海外情勢

米FRB議長、利上げに先立ち「かなり前から」量的緩和縮小 慎重にゼロ金利解除

 【ワシントン=塩原永久】米連邦準備制度理事会(FRB)のパウエル議長は14日、景気回復に伴う利上げ開始の「かなり前から」資産購入額の削減に乗り出す方針を示した。新型コロナウイルス危機の打撃をしのぐ事実上のゼロ金利などの金融緩和策について、金融資産を購入する量的緩和策の縮小から段階的に進め、慎重にゼロ金利を解除する考えを強調した。

 FRBは国債と住宅ローン担保証券(MBS)を月1200億ドル(約13兆2千億円)買い入れる量的緩和を実施している。パウエル氏はオンライン討論会で、2%の物価目標と雇用最大化に向けて「実質的に進展すれば資産購入額を削減するときが訪れる」と説明。ゼロ金利の解除より大幅に早い段階で、まず購入資産額を削減して量的緩和縮小に着手するとした。

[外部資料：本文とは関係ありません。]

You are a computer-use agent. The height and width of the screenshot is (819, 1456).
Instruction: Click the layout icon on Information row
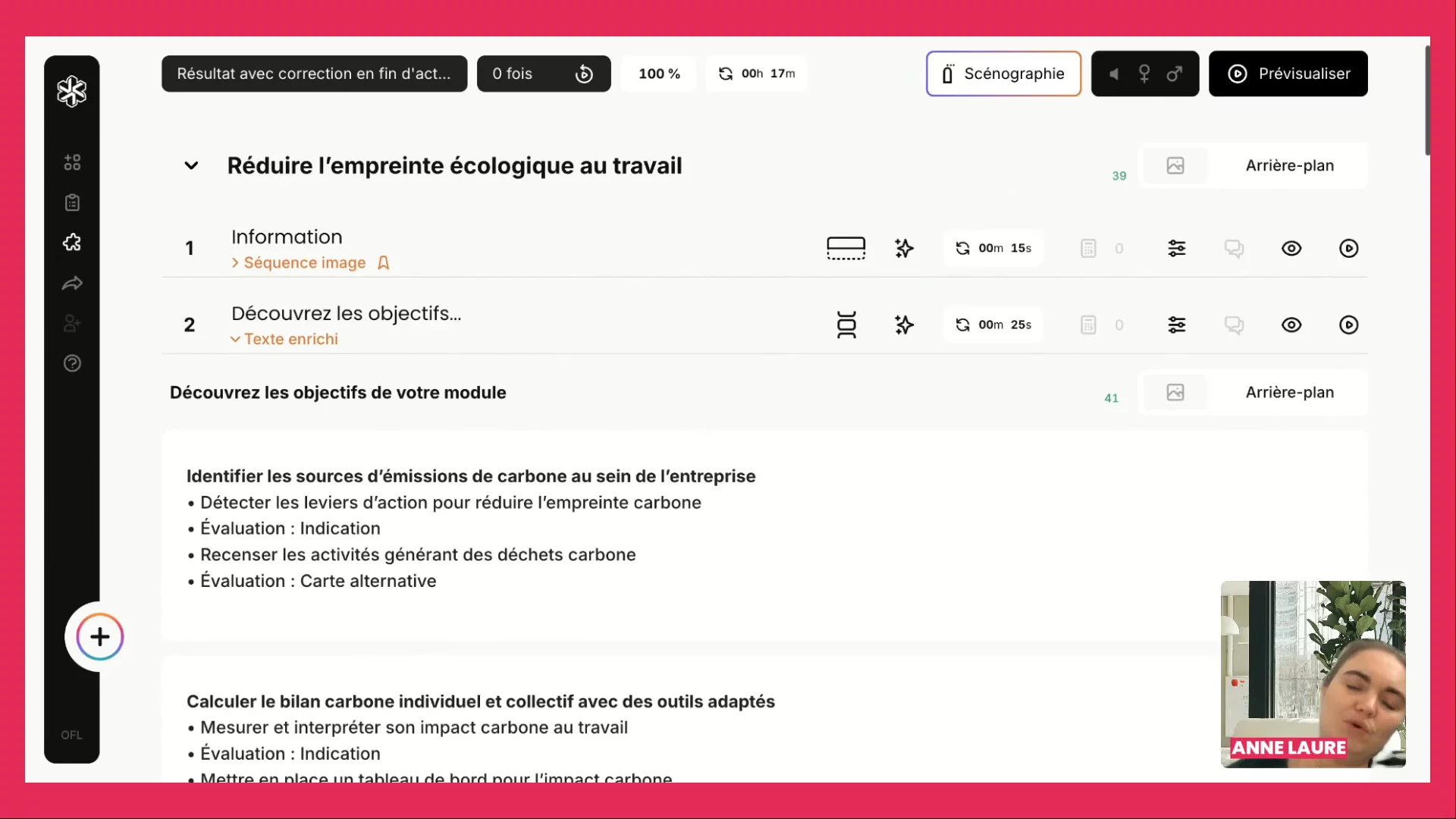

 パウエル氏は、大規模な財政出動やワクチン普及で「経済成長が加速し、さらに雇用を創出する時期に入りつつある」と分析した。一方、景気改善を受けた物価上昇は一時的なものになるとの見方を改めて示し、慎重に経済データを見定めて金融政策を判断する立場を確認した。

 量的緩和縮小を開始する具体的な時期への言及は避けたが、FRBを含む主要な中央銀行が2023年末まで超低金利を継続する公算が極めて高いとした。